The U.S. Department of Energy recently unveiled the Georgia Power Smart Neighborhood, an Atlanta community of 46 smart townhomes that will allow researchers to monitor how homeowners use energy.
The Altus neighborhood, known as the Georgia Power Smart Neighborhood, is a set of townhomes that have been outfitted with solar photovoltaic (PV) panels, batteries, and state-of-the-art, grid-connective, energy-efficient building components and appliances like heat pump water heaters (HPWHs). These components will be managed and optimized by a novel, grid-interactive control system that Oak Ridge National Laboratory (ORNL) developed with support from BTO. If the control system tests succeed, it will have the capacity to optimize home energy use and manage the neighborhood’s major energy users to maximize value for homeowners and grid operators alike.

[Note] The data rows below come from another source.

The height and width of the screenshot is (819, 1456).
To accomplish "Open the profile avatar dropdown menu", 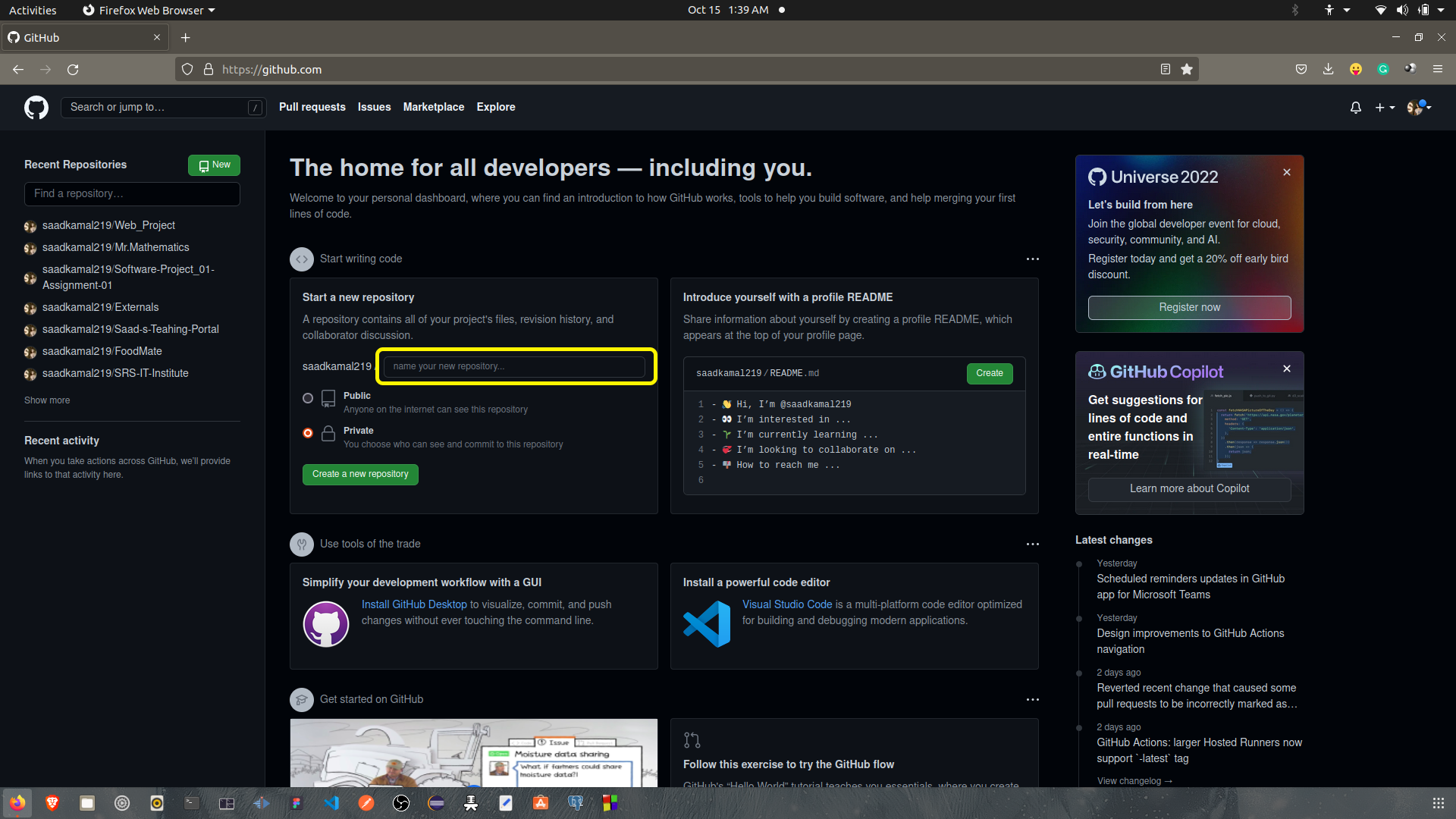I will (1418, 108).
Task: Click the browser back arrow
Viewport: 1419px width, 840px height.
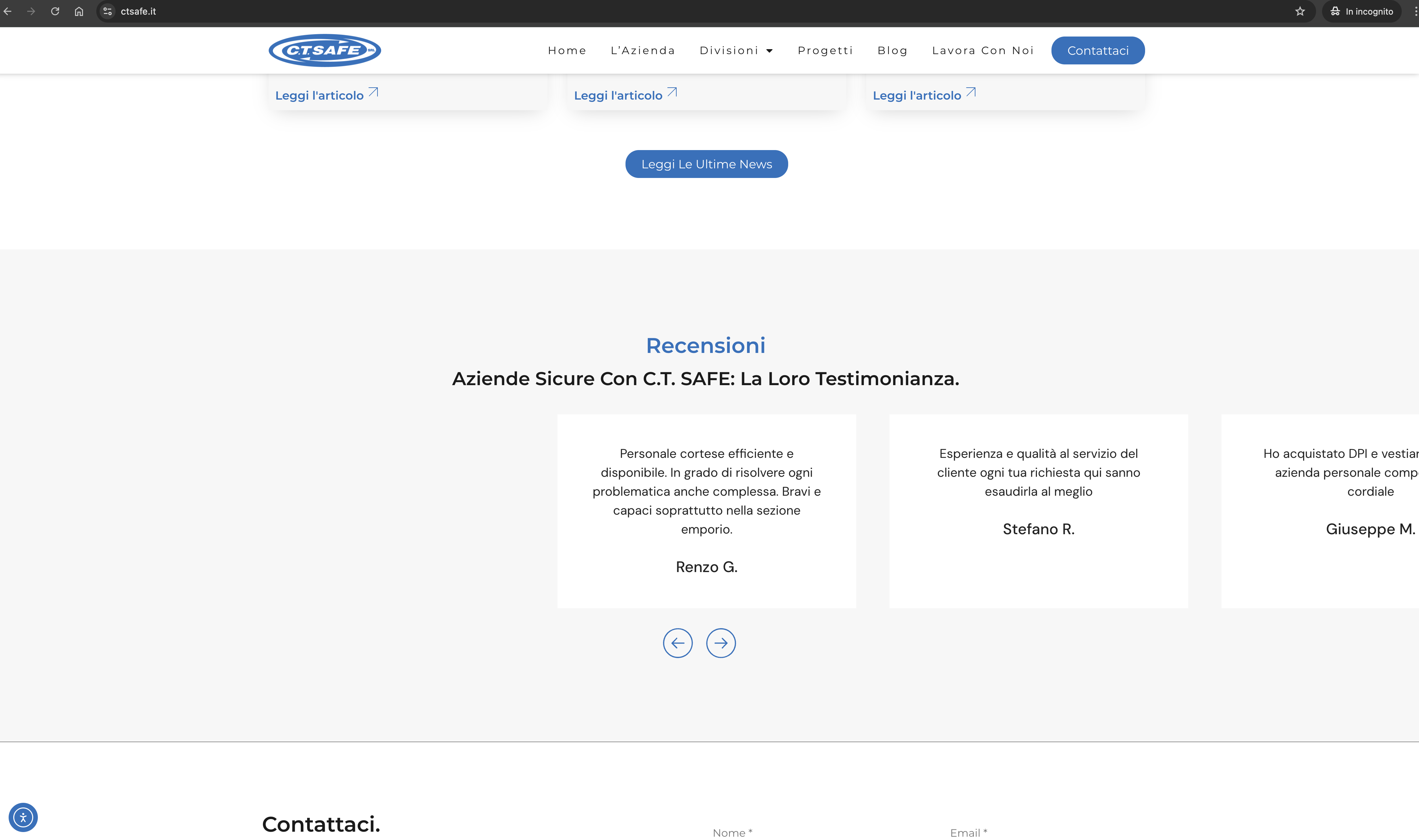Action: pos(8,11)
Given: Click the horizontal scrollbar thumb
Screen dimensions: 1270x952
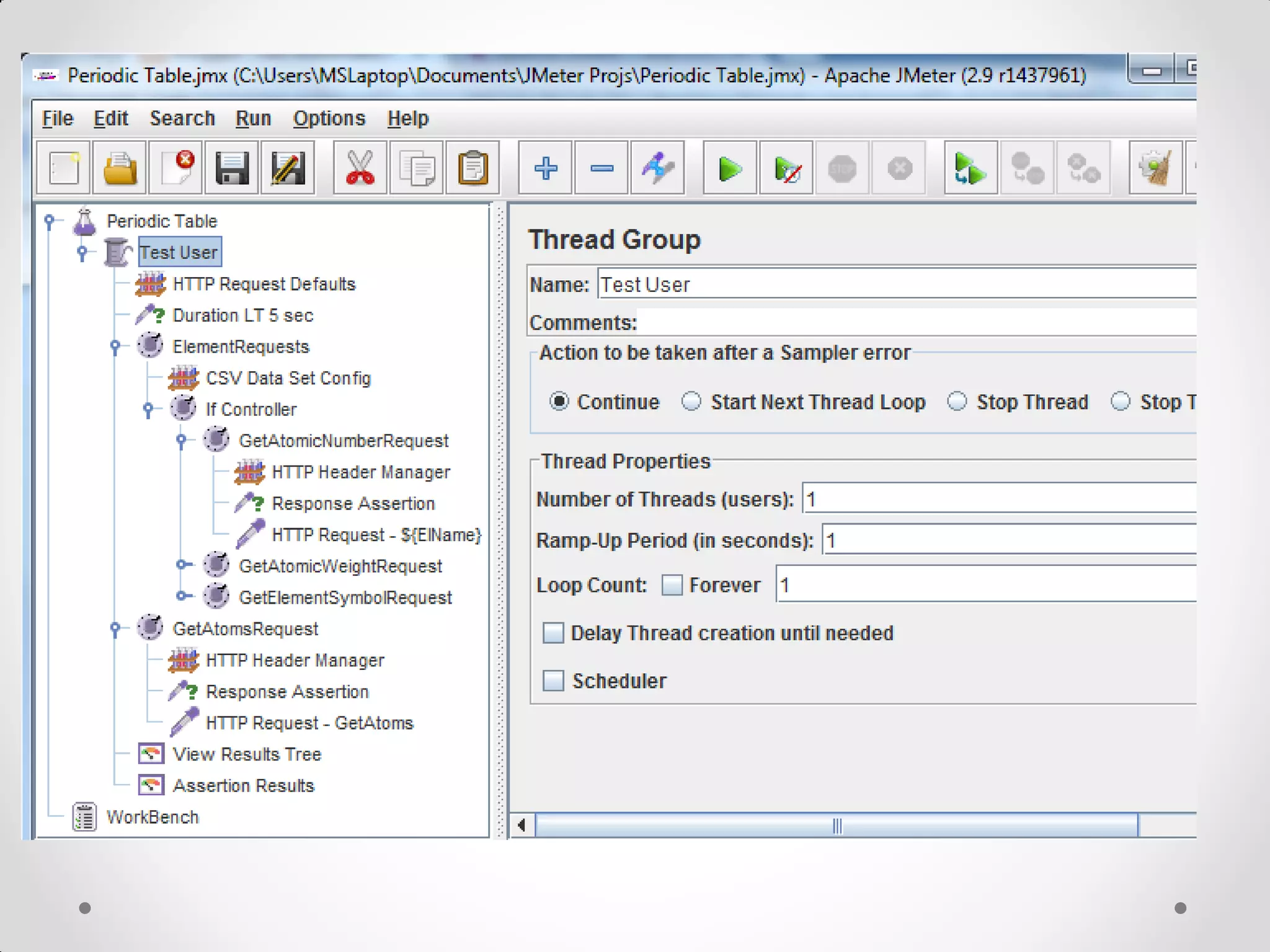Looking at the screenshot, I should tap(836, 826).

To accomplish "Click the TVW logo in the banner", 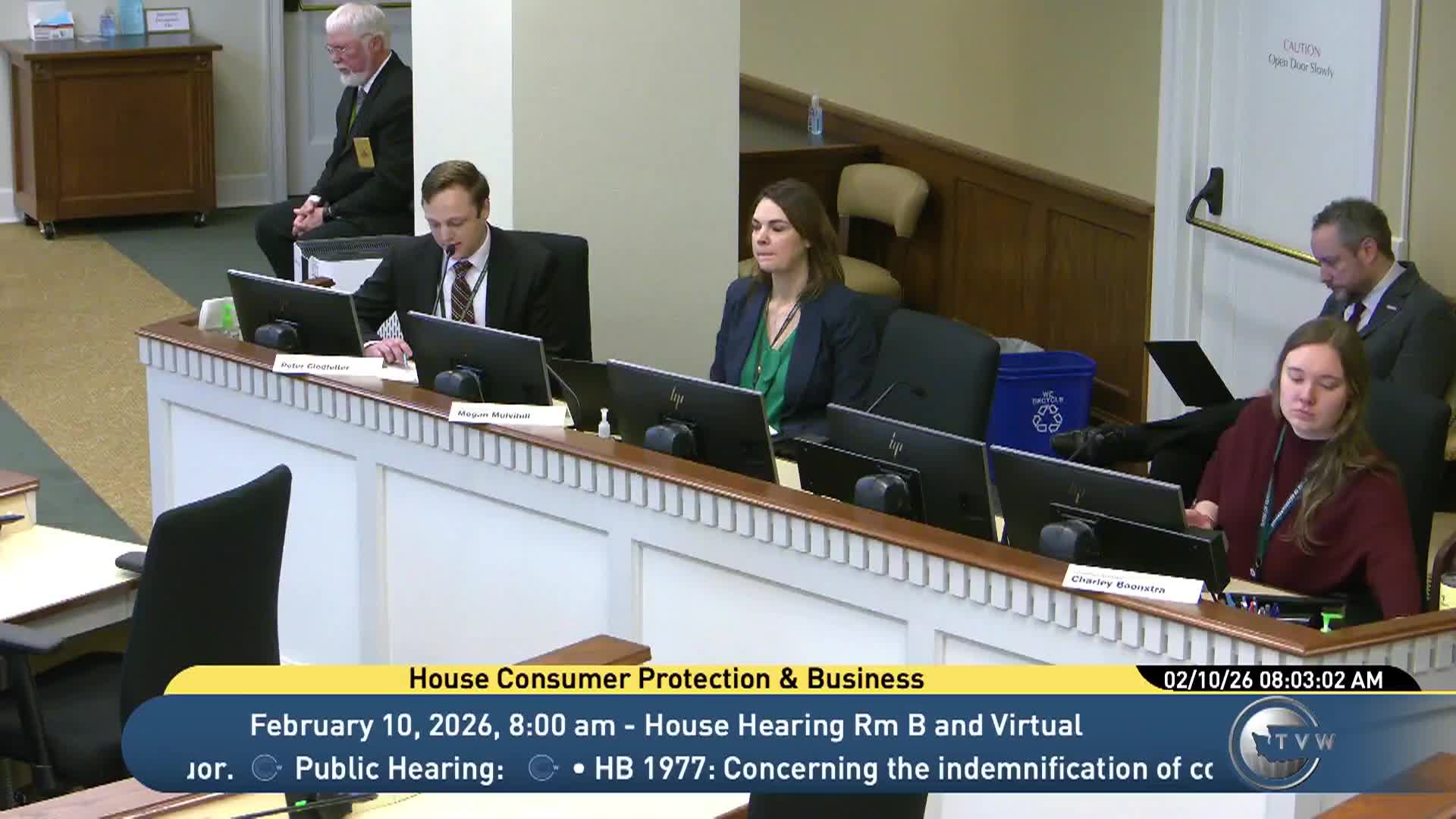I will click(x=1280, y=743).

“One of the most important approaches that EERE has undertaken to improve the efficiency and affordability of energy is an approach that re-frames the way we think about buildings,” said Fitzsimmons, who joined the project team in Atlanta to open the neighborhood. “No longer are we merely searching for ways to maximize efficiency within a building’s walls; we’re working to understand how those buildings influence the power grid to which they’re connected to optimize more than building performance. We are so pleased to see this level of innovation, and it was done without regulation.”